## Task:
Find the word "Datenschutz" in the records below. List each line containing it.

-- Opening Marker --

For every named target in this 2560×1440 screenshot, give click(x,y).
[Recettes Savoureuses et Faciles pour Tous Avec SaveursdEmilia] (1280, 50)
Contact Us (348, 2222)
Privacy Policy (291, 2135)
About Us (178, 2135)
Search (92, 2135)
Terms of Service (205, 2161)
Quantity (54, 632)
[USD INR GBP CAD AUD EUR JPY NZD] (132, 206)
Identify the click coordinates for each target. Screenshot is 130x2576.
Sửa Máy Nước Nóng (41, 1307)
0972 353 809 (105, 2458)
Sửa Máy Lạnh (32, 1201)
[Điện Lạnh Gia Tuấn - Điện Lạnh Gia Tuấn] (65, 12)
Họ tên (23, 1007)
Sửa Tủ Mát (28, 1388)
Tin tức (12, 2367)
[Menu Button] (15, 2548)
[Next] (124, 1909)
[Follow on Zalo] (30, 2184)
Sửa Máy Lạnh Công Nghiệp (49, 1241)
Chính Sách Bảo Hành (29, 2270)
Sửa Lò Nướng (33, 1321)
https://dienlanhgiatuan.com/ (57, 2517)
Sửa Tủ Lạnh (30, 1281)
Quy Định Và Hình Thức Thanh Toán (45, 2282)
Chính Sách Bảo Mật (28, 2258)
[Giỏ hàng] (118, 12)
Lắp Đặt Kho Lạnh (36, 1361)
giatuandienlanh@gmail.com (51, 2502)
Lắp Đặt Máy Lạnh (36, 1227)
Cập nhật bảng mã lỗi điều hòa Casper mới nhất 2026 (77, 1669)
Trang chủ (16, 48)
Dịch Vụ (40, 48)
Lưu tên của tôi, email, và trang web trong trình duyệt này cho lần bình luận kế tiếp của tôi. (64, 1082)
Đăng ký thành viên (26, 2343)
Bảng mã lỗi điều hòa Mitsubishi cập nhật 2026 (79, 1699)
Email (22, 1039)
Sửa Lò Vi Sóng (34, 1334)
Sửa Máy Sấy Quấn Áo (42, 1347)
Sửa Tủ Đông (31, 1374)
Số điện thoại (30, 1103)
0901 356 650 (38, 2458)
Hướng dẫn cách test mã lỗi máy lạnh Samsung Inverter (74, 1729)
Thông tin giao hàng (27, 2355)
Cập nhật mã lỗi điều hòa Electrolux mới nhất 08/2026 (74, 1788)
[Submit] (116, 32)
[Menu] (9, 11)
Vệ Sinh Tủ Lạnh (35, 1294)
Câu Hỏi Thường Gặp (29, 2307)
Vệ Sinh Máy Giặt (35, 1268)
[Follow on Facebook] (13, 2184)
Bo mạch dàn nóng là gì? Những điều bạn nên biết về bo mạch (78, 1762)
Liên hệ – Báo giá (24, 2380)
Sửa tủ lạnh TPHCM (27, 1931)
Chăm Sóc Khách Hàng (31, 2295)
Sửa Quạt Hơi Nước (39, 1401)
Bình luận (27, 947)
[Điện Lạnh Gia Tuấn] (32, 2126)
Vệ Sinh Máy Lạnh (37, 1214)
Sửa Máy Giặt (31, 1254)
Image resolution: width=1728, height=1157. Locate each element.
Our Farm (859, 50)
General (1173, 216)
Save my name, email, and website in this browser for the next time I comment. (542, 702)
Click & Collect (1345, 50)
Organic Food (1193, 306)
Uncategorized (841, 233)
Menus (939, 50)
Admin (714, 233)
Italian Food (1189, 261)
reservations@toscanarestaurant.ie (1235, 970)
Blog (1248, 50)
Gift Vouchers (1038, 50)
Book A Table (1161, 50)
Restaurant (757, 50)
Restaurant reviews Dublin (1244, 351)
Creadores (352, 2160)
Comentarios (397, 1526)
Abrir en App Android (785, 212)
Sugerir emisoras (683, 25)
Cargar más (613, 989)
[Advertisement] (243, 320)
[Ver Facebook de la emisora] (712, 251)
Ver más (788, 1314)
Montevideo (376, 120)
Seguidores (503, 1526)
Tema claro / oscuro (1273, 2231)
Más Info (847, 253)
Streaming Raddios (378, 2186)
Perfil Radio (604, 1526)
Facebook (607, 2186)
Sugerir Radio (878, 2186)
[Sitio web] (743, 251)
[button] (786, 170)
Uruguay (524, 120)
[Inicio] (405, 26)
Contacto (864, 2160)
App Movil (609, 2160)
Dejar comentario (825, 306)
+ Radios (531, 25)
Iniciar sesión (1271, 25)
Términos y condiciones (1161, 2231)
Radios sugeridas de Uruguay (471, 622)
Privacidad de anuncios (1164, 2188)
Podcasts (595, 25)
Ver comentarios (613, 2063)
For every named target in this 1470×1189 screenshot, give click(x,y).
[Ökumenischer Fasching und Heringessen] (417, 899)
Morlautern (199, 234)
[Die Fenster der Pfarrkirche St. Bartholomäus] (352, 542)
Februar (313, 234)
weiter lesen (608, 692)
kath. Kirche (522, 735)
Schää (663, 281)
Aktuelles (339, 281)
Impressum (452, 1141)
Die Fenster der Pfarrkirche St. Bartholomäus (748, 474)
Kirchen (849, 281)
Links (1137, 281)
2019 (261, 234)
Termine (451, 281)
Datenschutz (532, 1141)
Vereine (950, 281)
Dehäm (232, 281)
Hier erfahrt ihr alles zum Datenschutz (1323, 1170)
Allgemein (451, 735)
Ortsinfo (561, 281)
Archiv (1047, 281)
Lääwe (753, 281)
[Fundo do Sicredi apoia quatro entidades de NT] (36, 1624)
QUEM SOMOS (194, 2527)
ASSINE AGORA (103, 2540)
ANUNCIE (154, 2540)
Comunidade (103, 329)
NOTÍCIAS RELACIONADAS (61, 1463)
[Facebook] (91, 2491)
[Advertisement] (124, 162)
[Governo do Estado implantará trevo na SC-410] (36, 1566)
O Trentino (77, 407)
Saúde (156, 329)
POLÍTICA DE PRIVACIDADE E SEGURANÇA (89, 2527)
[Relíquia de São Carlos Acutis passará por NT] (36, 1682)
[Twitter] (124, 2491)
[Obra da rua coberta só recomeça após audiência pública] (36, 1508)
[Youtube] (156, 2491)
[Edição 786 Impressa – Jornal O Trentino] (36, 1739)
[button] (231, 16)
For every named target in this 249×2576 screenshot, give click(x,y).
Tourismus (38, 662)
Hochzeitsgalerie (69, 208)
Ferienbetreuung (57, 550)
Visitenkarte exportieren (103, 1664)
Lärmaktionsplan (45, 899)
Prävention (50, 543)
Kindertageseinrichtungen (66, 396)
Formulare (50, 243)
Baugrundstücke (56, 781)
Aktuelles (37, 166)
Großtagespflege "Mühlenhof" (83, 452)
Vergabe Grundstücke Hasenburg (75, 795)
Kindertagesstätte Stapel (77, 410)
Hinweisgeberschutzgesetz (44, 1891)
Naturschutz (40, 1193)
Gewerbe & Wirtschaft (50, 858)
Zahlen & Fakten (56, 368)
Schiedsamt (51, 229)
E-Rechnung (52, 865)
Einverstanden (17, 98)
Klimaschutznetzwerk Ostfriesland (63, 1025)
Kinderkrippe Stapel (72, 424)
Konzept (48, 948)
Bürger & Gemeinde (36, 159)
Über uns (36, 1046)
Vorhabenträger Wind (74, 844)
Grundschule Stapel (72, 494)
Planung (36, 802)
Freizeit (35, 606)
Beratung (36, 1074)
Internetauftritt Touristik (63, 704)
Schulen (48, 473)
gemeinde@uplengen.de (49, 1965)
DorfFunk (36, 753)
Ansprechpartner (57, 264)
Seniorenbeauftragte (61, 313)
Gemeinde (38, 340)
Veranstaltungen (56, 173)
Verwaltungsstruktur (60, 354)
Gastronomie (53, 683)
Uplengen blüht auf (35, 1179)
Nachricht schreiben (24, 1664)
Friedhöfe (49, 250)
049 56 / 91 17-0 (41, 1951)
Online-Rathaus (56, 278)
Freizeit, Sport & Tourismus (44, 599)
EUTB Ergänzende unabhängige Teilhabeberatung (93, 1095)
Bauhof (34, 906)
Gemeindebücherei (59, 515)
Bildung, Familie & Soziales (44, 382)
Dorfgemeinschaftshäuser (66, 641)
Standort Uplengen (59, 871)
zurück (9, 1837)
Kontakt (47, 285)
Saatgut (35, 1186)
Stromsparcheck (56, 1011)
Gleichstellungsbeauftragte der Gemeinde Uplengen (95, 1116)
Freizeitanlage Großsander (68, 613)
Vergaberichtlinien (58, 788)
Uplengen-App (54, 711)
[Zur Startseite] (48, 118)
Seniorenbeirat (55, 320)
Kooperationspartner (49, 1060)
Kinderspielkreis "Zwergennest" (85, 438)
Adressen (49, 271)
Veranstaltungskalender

-- Closing Marker --

## Task answer:
Datenschutz (532, 1141)
Hier erfahrt ihr alles zum Datenschutz (1323, 1170)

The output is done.